=== Action item ===
In the ADT earnings article below, rewrite the stretch from "In total, ADT" through "is 2.3 years." with "net loss" changed to "net deficit".

=== Text under study ===
◆ ◆ ◆

During the challenging coronavirus pandemic, smart home giant ADT (NYSE: ADT) has found a silver lining: increased revenue from installations versus sole reliance on its recurring monthly revenue (RMR) business model. Indeed, ADT earned $151 million in additional revenue from higher fees for installations in Q1 2020.
In total, ADT had revenues of $1.37 billion, a 10% increase from the $1.24 billion posted during the prior-year period. The company expects full-year revenue in the range of $5 billion to $5.3 billion. For Q1, ADT reported a net loss of $300 million in its first quarter compared to $66 million during the same period the prior year.
The $151 million boost from installations, which was driven by its acquisition of Defenders, does not mean ADT is moving away from RMR. In fact, the company earned $339 million in Q1 from monthly fees. The Defenders business model calls for a direct transaction from the client at the time of installation versus an RMR model. ADT’s breakeven on its subsidized systems is 2.3 years.
“The main contributor [to helping sustain ADT’s revenues] was installation and other revenues which increased by $151 million driven mainly by the higher residential installation revenue,” says CFO Jeffrey Likosar in a call to investors.
“Defenders transactions are also of an outright sales nature. This differs from ADT’s historical ADT-owned model and therefore, leads to the recognition of higher installation revenue and the associated costs,” he explains.
ADT’s bottom line EBITDA for the quarter was $539 million, down from $621 compared to the prior-year period. Likosar says the company has $173 million in free cash. Gross customer revenue attrition was 13.5%, up slightly due to a higher number of dealers in the ADT dealer program experiencing client disconnections.
During the earnings call, president and CEO Jim DeVries said the company had a strong first quarter adding new customers, resulting in more subscribers at the end of Q1 than the company had at the beginning of the year.
“This is the first net adds in any quarter for ADT since 2015. Along with unit adds, our recurring revenue, or RMR additions, were also strong and brought our quarter-end RMR balance to $339 million, up over $6 million sequentially from the fourth quarter,” he said.
ADT Moves 90% of Monitoring Employees to Remote
Another drastic change, ADT successfully transitioned 90% of its monitoring center employees to work-from-home situations.

◆ ◆ ◆

Stored records:
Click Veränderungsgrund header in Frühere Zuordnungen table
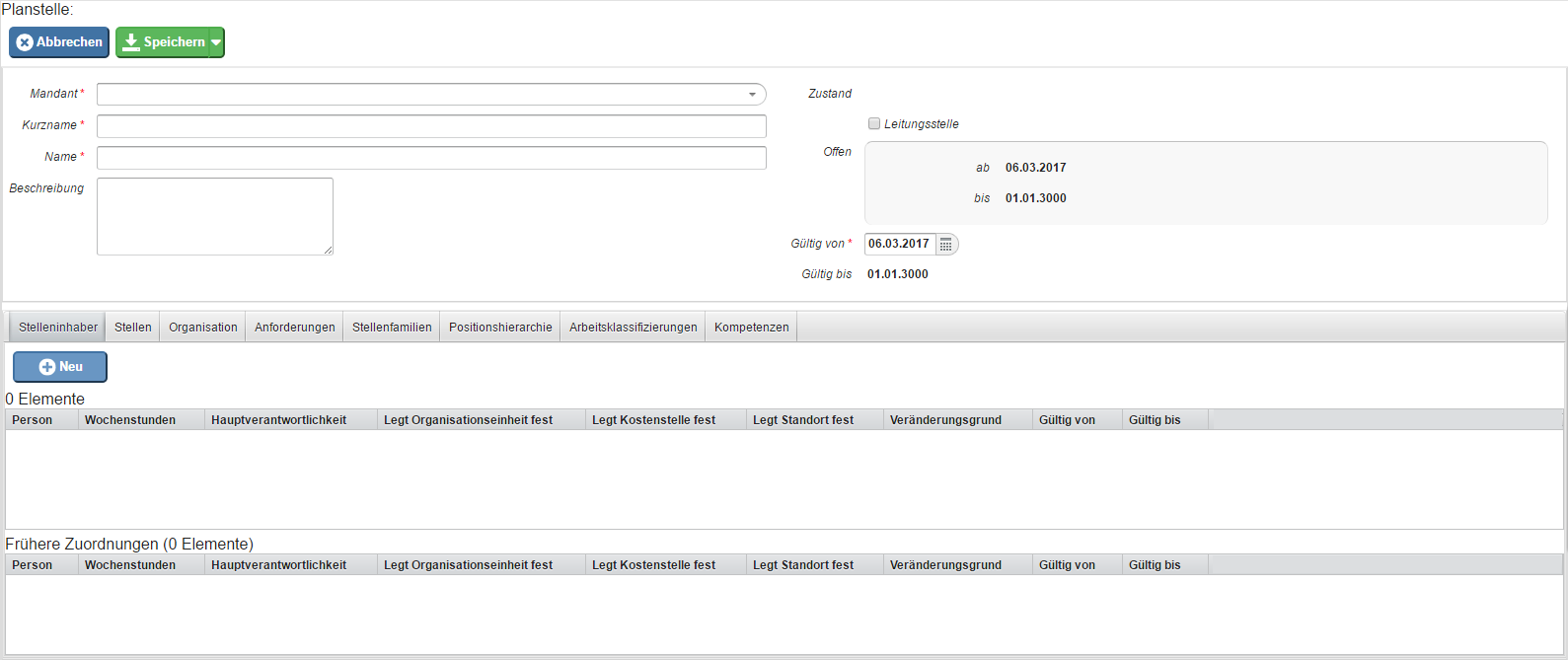The width and height of the screenshot is (1568, 660). click(945, 565)
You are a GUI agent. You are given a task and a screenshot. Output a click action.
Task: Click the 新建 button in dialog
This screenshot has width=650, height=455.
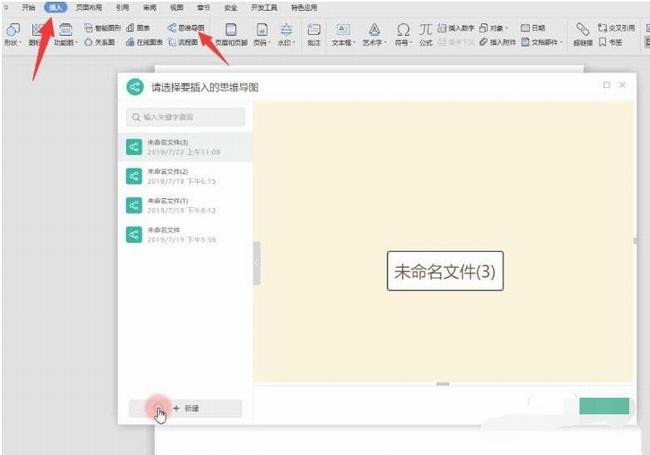click(185, 408)
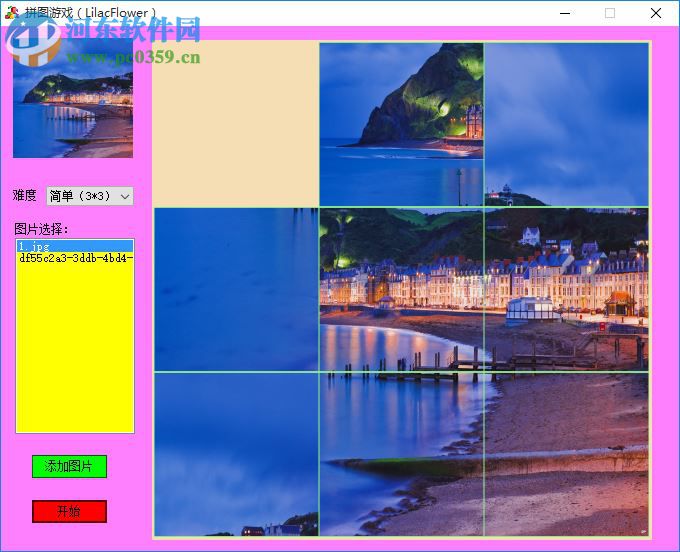Image resolution: width=680 pixels, height=552 pixels.
Task: Click the empty beige puzzle slot
Action: tap(236, 124)
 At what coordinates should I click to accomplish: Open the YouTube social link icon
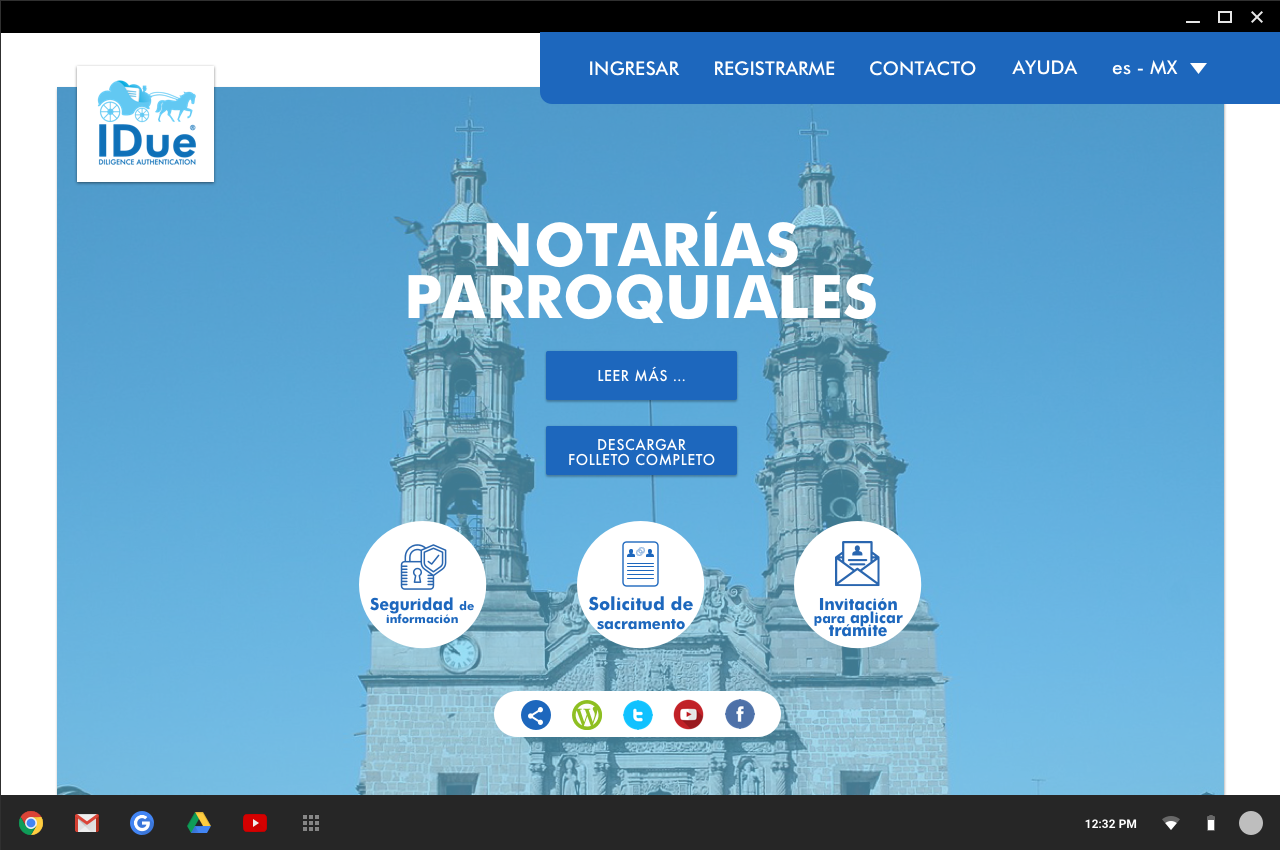[688, 715]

◆ ◆ ◆

=== Solution to the exercise ===
In total, ADT had revenues of $1.37 billion, a 10% increase from the $1.24 billion posted during the prior-year period. The company expects full-year revenue in the range of $5 billion to $5.3 billion. For Q1, ADT reported a net deficit of $300 million in its first quarter compared to $66 million during the same period the prior year.
The $151 million boost from installations, which was driven by its acquisition of Defenders, does not mean ADT is moving away from RMR. In fact, the company earned $339 million in Q1 from monthly fees. The Defenders business model calls for a direct transaction from the client at the time of installation versus an RMR model. ADT’s breakeven on its subsidized systems is 2.3 years.